La precarietà resta il grande limite di questo sport, la cui valenza sociale è espressa dalla sua trasversalità. Una spada di Damocle che pende su tutti, nessuno escluso. I club sono canne al vento. Sono in balia di proprietari che, partendo da motivazioni diverse, possono decidere in qualsiasi momento di bucare il “loro” pallone e portarselo a casa lasciando allo sbando città e tifoserie.
Per questa, e per molte altre ragioni, il calcio ha un disperato bisogno di etica. La ‘grande storia del club’ è invece spesso (ma non sempre per fortuna) affidata a personaggi sbiaditi, senza fantasia, senza lungimiranza, senza vero interesse per la città e per il territorio che i colori delle maglie rappresentano.

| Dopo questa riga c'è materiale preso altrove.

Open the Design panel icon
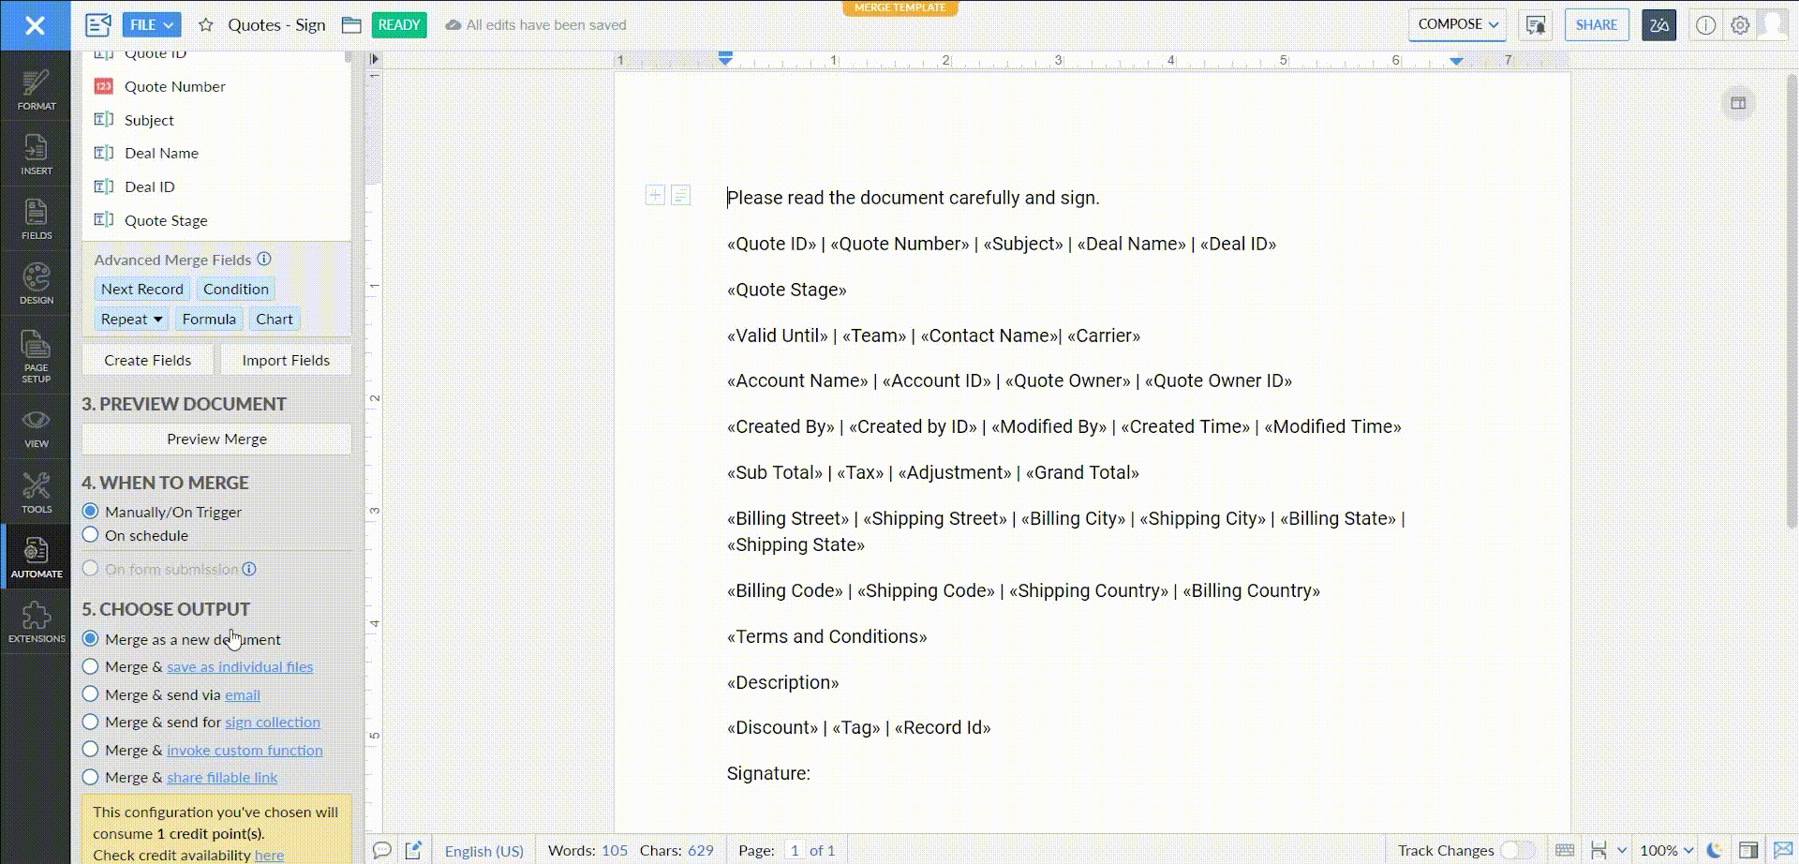The image size is (1799, 864). (x=36, y=284)
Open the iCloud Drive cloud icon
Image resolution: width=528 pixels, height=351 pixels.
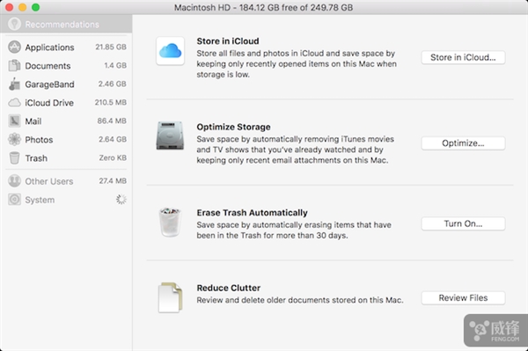pos(14,103)
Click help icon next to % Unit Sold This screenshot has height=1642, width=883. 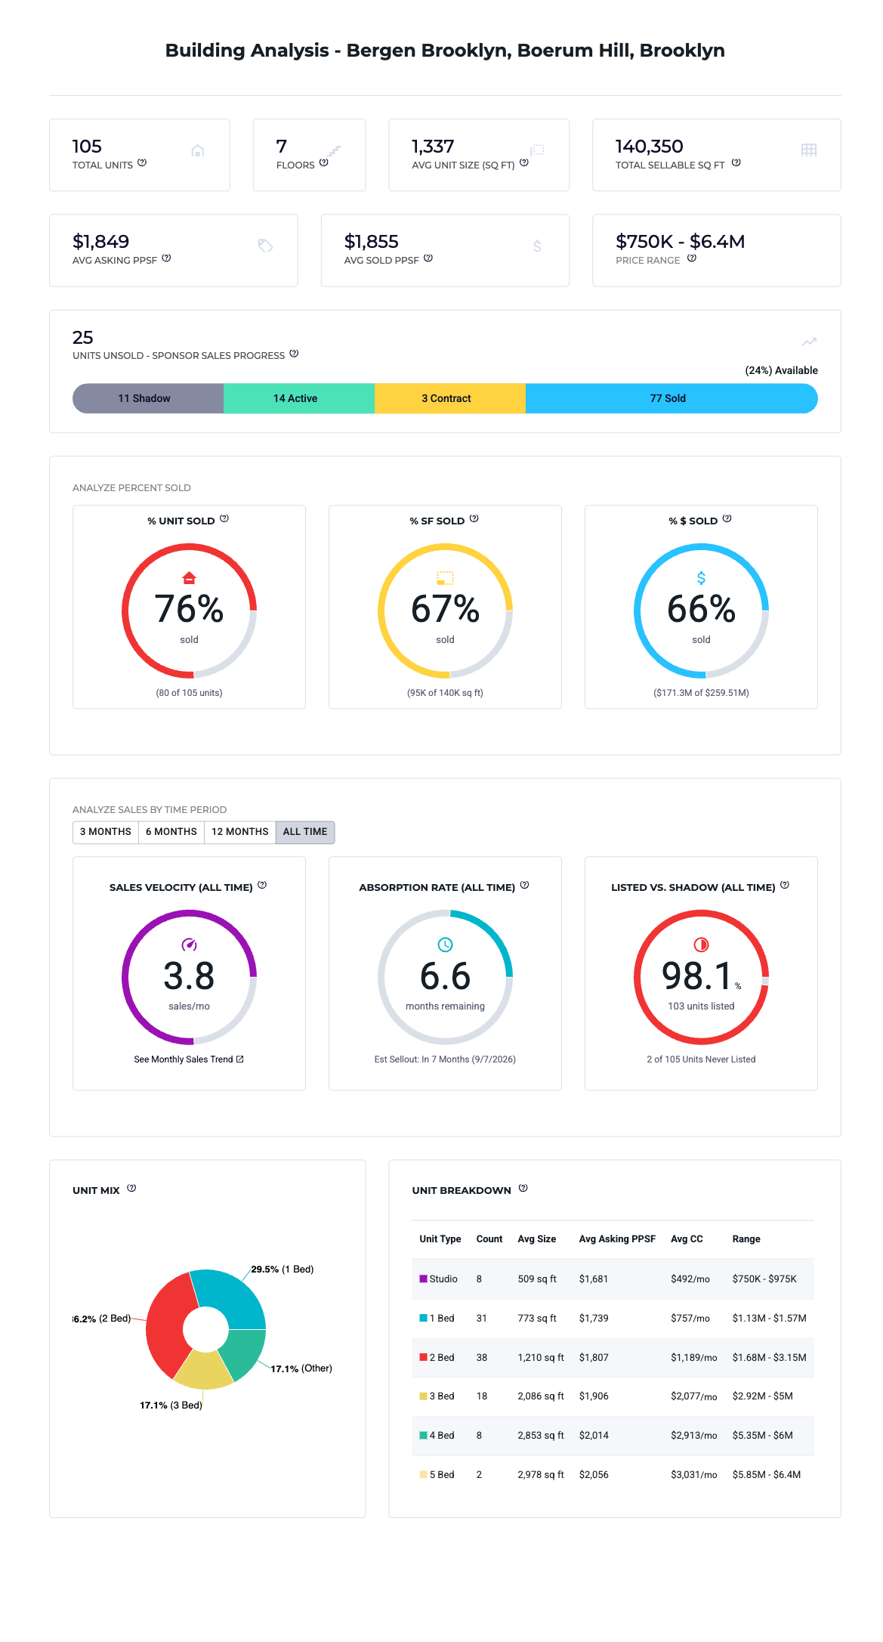[x=224, y=518]
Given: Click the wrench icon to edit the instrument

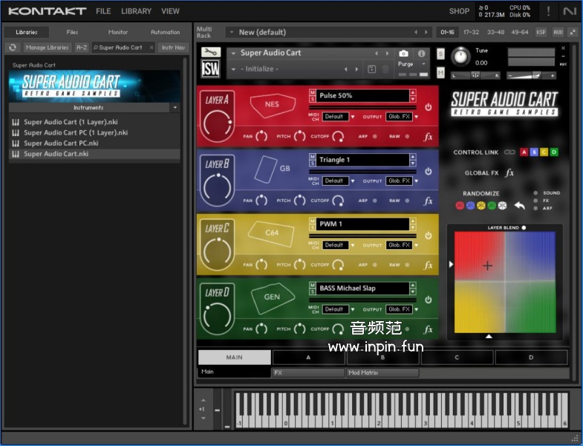Looking at the screenshot, I should 210,53.
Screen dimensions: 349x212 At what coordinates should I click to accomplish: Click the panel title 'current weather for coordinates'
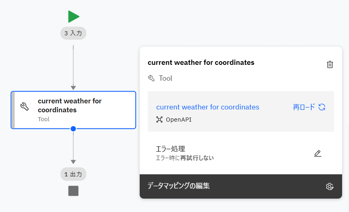tap(201, 62)
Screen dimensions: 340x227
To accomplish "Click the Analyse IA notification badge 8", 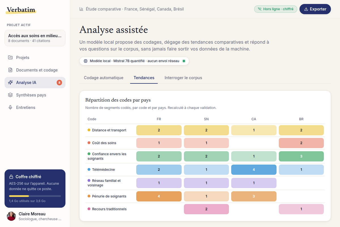I will [59, 83].
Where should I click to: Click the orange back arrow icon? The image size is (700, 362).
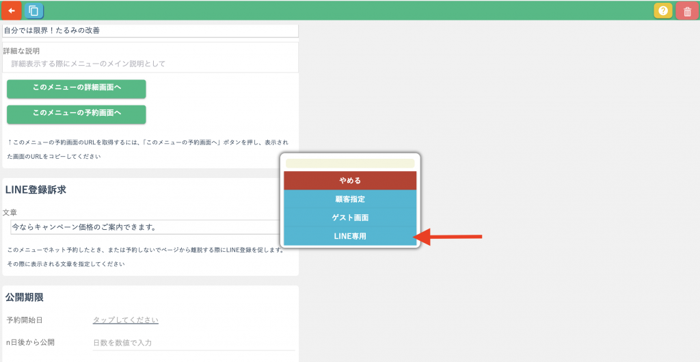coord(11,10)
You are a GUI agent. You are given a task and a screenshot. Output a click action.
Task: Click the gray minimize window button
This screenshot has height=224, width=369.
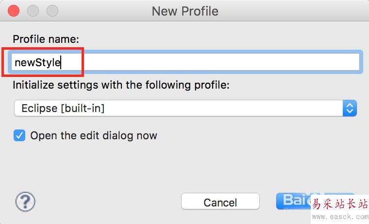point(33,10)
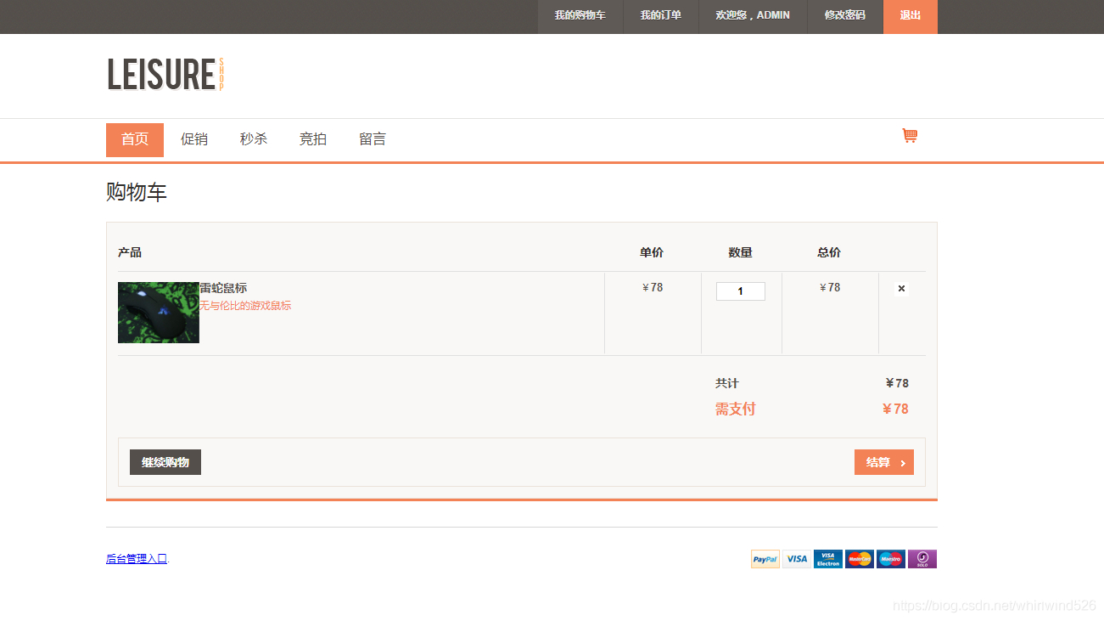Click the Maestro payment icon
The height and width of the screenshot is (621, 1104).
(x=890, y=559)
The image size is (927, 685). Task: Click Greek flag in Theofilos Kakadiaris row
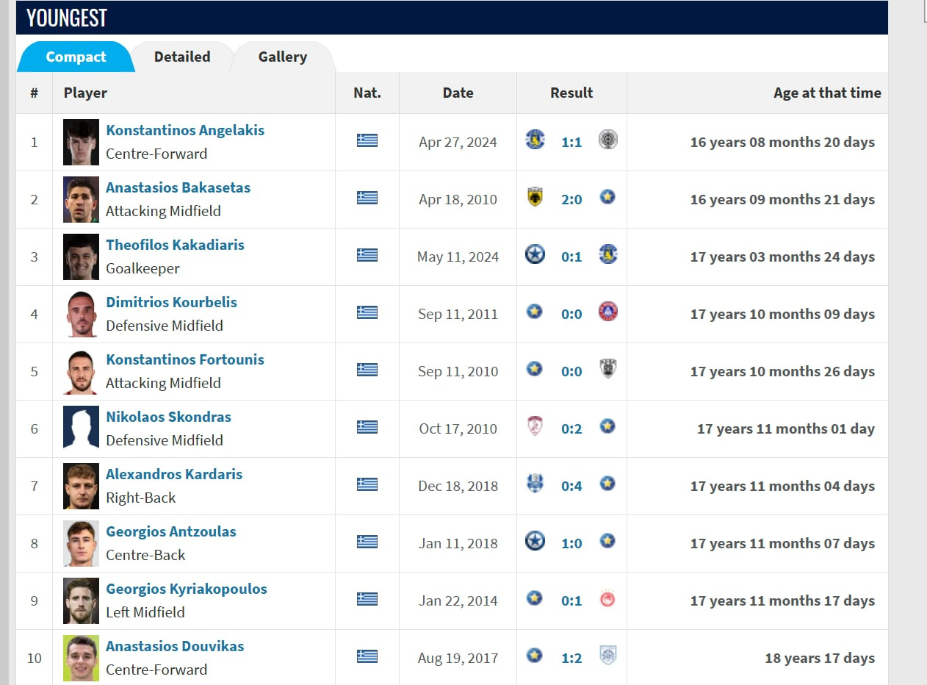[x=367, y=255]
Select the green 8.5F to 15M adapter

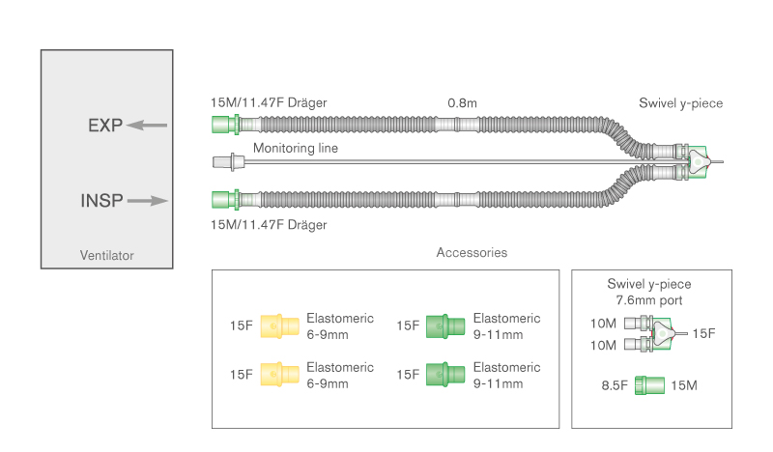649,387
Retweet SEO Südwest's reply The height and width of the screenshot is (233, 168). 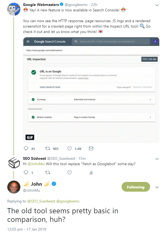[x=48, y=172]
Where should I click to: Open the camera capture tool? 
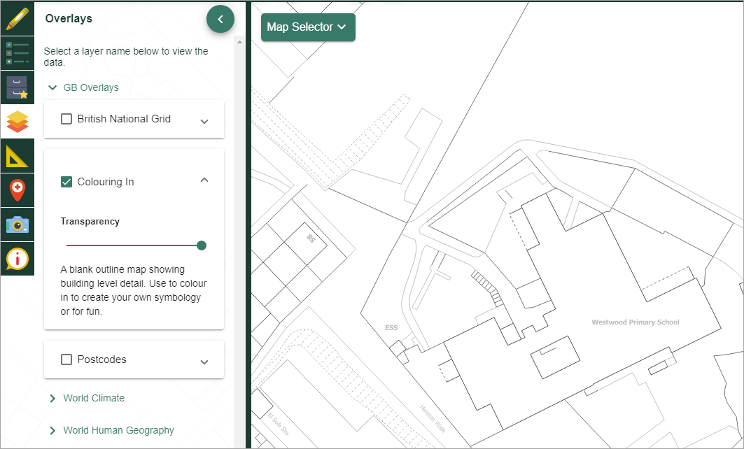pyautogui.click(x=17, y=225)
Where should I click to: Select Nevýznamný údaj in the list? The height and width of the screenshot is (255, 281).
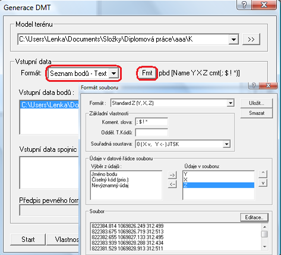[110, 186]
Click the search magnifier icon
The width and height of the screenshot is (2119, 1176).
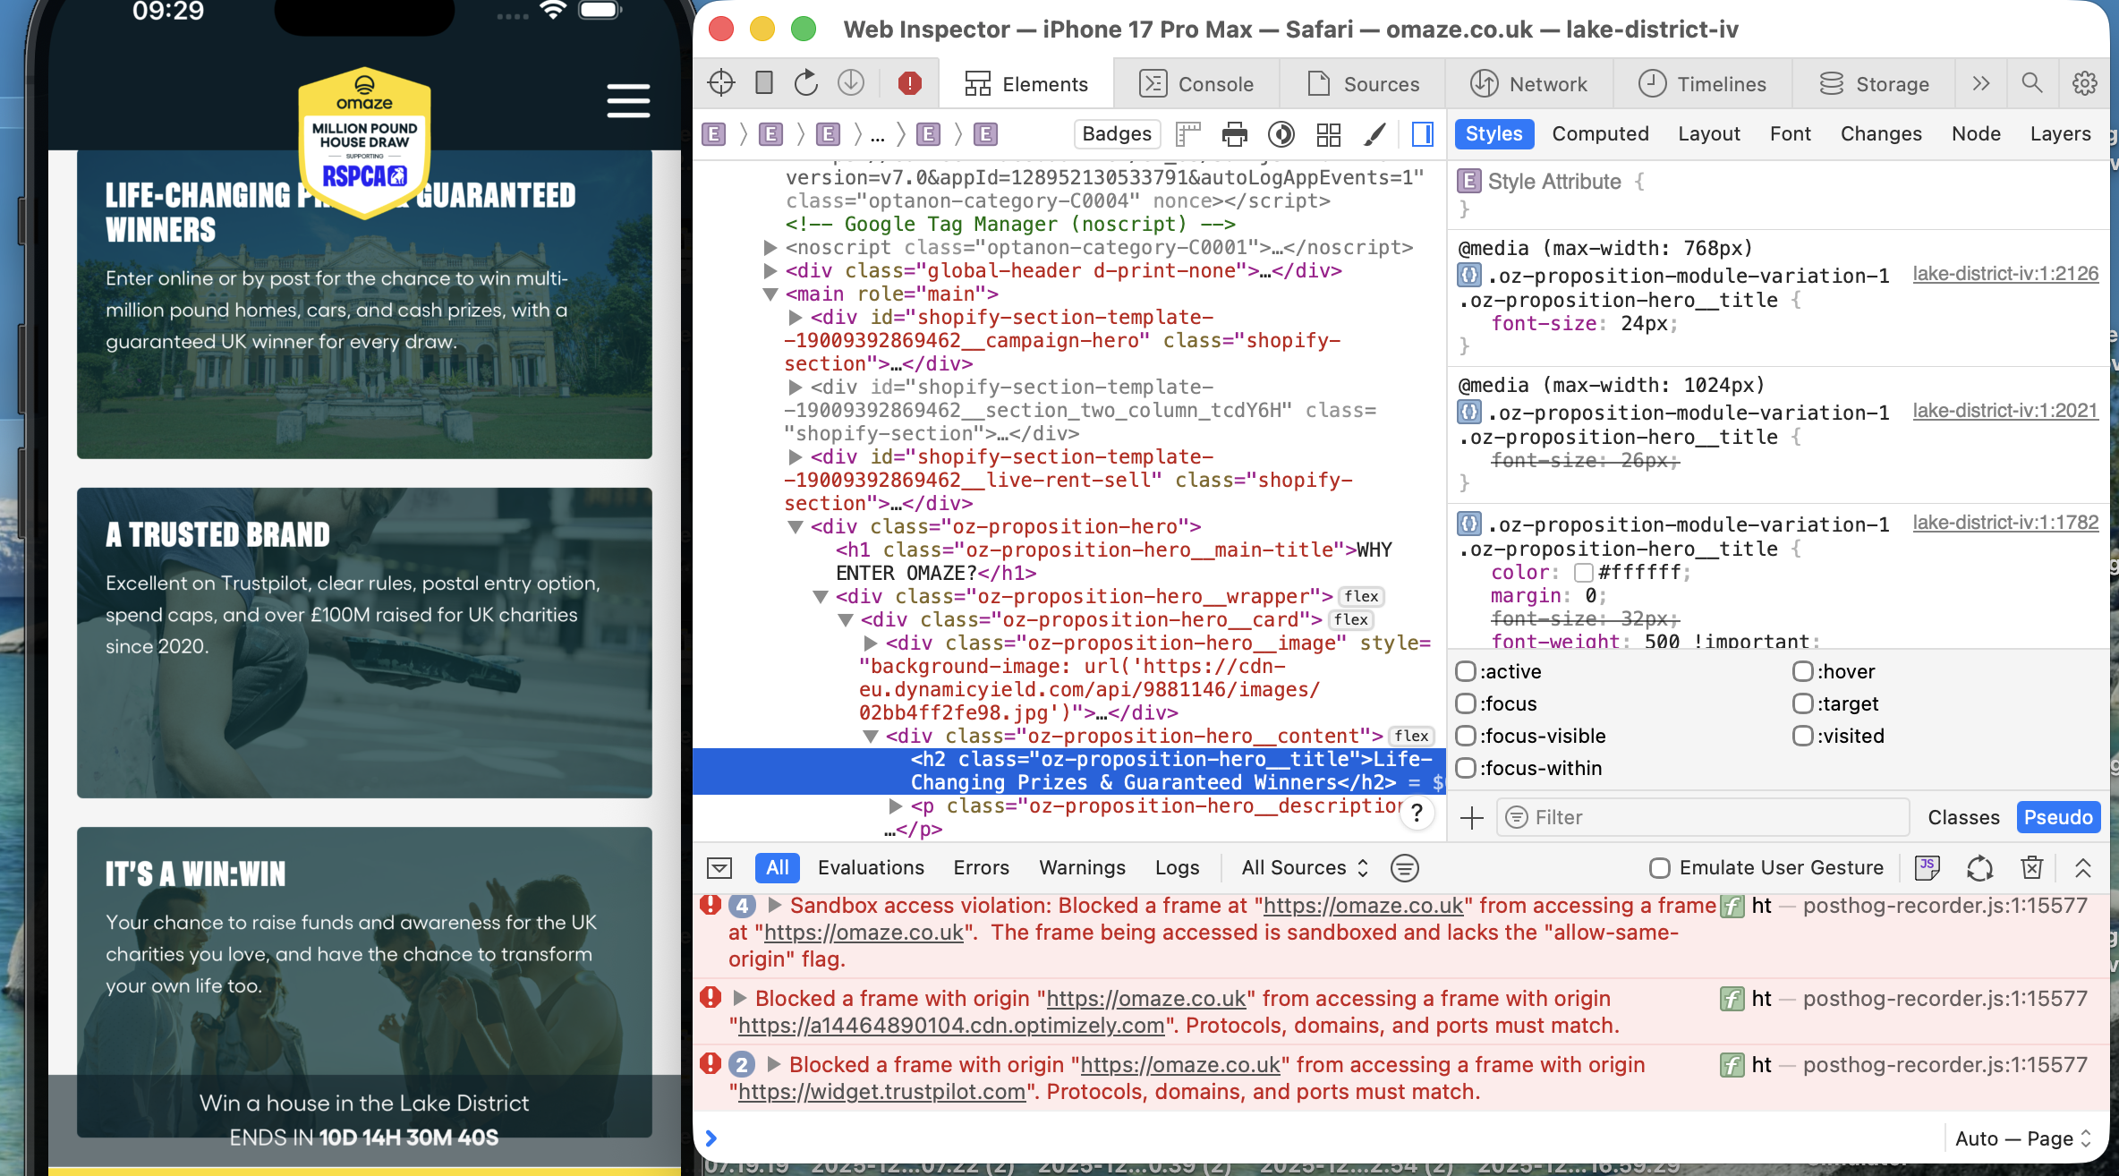pos(2031,83)
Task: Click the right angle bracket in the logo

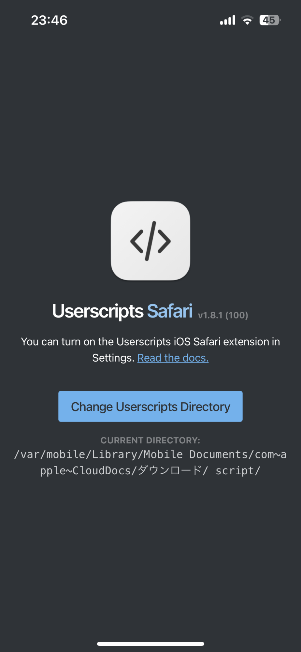Action: pos(164,241)
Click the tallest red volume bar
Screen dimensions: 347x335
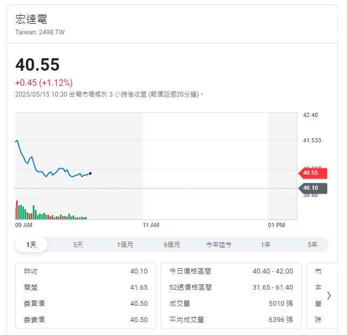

Un’etica che i tifosi, candidi e immarcescibili Peter Pan, riescono invece a iniettare in dosi industriali (ancora e pervicacemente) dentro un sistema contaminato oltre ogni ragionevole misura da un business sfrenato che potrebbe farlo scivolare, lentamente ma inesorabilmente, verso il collasso.
L’amore (perché è di amore che si parla) dei tifosi per le maglie non viene mai meno nel corso della vita, qualunque cosa accada. Dà senso e continuità alla “grande storia del club”. Sia ben chiaro agli scettici che la storia di ogni club è sempre una grande storia. Per quanto minuscolo sia. Non conta se metropolitano o periferico nella geografia del calcio. A qualsiasi latitudine si trovi.
Perché il calcio è uno sport con l’anima e la sua anima sono i tifosi. Chi occupa le stanze dei bottoni farebbe meglio a non dimenticarselo.